**Work instruction:**
Emit a verbatim copy of the lines running from the line with "Instruction: Expand the Wheelbase" through the end of the material below.

**Information given:**
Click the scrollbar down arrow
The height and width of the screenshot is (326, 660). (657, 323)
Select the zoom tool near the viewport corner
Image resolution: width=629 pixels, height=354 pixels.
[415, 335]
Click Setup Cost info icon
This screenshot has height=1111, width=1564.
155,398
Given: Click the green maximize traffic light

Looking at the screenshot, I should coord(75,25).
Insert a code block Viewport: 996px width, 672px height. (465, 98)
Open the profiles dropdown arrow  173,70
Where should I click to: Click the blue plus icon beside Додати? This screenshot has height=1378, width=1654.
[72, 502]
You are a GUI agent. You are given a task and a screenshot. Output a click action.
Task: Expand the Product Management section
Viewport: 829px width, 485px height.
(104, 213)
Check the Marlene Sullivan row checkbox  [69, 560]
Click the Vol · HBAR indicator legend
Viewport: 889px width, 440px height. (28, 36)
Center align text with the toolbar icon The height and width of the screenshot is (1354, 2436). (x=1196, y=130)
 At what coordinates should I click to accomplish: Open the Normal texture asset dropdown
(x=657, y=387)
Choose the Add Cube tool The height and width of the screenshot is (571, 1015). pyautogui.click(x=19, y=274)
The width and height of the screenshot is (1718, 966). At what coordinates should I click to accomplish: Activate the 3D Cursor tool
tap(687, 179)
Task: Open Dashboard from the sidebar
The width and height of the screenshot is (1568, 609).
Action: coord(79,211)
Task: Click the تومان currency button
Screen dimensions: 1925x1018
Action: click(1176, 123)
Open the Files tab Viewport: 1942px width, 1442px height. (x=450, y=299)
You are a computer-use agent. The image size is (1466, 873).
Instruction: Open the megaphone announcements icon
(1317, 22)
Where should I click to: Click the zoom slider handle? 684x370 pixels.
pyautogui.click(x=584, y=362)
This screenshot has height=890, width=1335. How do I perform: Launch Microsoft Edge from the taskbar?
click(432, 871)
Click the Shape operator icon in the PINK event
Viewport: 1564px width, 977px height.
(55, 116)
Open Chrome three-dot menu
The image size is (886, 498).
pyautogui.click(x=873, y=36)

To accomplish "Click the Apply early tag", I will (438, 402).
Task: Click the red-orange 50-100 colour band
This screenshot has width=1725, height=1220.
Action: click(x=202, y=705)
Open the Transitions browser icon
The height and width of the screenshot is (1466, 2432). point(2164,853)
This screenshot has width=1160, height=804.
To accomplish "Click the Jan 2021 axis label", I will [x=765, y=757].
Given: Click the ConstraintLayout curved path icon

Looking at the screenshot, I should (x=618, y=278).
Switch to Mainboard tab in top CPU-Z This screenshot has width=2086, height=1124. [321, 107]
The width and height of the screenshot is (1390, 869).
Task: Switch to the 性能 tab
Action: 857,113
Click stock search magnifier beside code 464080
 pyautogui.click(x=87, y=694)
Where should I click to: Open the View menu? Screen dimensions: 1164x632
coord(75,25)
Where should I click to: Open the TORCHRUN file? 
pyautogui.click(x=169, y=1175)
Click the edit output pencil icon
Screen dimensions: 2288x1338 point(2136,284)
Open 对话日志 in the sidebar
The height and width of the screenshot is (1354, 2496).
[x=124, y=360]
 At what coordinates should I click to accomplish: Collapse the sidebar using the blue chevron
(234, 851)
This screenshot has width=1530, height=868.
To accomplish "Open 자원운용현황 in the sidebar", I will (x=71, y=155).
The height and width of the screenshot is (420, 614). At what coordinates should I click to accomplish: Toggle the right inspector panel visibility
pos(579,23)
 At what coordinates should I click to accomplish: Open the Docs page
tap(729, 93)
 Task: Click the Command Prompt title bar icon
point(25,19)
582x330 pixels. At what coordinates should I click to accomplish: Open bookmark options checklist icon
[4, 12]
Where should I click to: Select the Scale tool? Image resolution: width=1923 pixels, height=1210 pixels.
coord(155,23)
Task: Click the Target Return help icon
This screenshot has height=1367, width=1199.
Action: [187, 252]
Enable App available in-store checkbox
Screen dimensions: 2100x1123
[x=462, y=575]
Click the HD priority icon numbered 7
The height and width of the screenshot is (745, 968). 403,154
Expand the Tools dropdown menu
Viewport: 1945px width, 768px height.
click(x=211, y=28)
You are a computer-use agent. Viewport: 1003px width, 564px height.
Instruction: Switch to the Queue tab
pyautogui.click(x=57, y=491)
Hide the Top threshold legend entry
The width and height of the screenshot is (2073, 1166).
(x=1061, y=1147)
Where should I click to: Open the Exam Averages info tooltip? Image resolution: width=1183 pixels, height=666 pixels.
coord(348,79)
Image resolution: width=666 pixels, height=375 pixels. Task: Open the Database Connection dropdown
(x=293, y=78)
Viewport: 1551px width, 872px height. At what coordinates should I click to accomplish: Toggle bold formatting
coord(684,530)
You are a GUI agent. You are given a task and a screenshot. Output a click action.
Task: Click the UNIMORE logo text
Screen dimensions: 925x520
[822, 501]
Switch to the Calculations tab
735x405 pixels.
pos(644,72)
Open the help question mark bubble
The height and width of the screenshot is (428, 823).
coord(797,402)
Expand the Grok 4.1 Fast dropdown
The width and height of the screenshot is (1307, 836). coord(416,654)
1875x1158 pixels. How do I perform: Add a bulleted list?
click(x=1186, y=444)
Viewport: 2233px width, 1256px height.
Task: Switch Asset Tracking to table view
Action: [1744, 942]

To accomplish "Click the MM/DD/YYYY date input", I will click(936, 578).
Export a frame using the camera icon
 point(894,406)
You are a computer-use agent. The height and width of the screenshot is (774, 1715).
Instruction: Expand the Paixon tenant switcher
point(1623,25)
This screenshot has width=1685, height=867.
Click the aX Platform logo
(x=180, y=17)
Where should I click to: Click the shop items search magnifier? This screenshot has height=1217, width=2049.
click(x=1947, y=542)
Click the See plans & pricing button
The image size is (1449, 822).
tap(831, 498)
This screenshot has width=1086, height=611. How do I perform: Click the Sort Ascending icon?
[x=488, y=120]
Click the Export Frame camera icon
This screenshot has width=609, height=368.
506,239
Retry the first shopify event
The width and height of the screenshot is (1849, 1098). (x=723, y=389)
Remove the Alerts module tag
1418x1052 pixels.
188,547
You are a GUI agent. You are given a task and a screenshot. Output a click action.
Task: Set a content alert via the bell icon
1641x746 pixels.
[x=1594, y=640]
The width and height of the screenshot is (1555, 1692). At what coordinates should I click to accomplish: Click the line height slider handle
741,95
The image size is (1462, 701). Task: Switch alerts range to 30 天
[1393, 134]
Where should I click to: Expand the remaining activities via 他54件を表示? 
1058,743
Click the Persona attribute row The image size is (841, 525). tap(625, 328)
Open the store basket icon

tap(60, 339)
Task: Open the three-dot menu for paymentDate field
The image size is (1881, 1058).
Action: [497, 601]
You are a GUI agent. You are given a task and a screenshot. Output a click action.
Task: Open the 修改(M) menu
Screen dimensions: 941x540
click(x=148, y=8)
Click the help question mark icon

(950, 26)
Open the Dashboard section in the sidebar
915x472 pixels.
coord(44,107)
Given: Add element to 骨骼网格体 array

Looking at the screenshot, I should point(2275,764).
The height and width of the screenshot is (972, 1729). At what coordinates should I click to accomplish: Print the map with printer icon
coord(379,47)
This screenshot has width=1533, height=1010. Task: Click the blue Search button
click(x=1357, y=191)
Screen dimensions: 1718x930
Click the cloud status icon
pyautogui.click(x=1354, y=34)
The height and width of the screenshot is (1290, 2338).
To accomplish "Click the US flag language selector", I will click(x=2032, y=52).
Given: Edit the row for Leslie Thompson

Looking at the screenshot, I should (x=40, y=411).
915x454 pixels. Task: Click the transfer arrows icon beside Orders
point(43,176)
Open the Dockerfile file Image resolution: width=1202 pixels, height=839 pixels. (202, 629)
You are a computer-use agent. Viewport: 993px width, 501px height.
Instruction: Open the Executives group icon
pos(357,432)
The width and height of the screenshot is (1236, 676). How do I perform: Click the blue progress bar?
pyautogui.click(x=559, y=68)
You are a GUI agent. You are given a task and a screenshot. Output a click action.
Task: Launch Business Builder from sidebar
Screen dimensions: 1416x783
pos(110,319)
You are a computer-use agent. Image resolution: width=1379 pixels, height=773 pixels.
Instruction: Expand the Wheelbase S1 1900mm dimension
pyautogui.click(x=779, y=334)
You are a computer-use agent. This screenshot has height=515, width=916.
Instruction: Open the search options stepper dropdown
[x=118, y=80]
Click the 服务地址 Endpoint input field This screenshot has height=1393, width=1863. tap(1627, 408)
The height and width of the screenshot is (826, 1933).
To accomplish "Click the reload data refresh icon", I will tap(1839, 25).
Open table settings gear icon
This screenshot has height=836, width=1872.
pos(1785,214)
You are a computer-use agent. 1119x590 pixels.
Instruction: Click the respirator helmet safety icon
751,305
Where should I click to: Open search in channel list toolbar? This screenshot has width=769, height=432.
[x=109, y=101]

**Answer area:**
Instruction: Expand the Wheelbase S1 1900mm dimension
pyautogui.click(x=779, y=334)
You are a computer-use agent. This screenshot has height=515, width=916.
Instruction: Open the search options stepper dropdown
[x=118, y=80]
Click the 服务地址 Endpoint input field This screenshot has height=1393, width=1863. tap(1627, 408)
The height and width of the screenshot is (826, 1933).
To accomplish "Click the reload data refresh icon", I will tap(1839, 25).
Open table settings gear icon
This screenshot has height=836, width=1872.
pos(1785,214)
You are a computer-use agent. 1119x590 pixels.
Instruction: Click the respirator helmet safety icon
751,305
Where should I click to: Open search in channel list toolbar? This screenshot has width=769, height=432.
[x=109, y=101]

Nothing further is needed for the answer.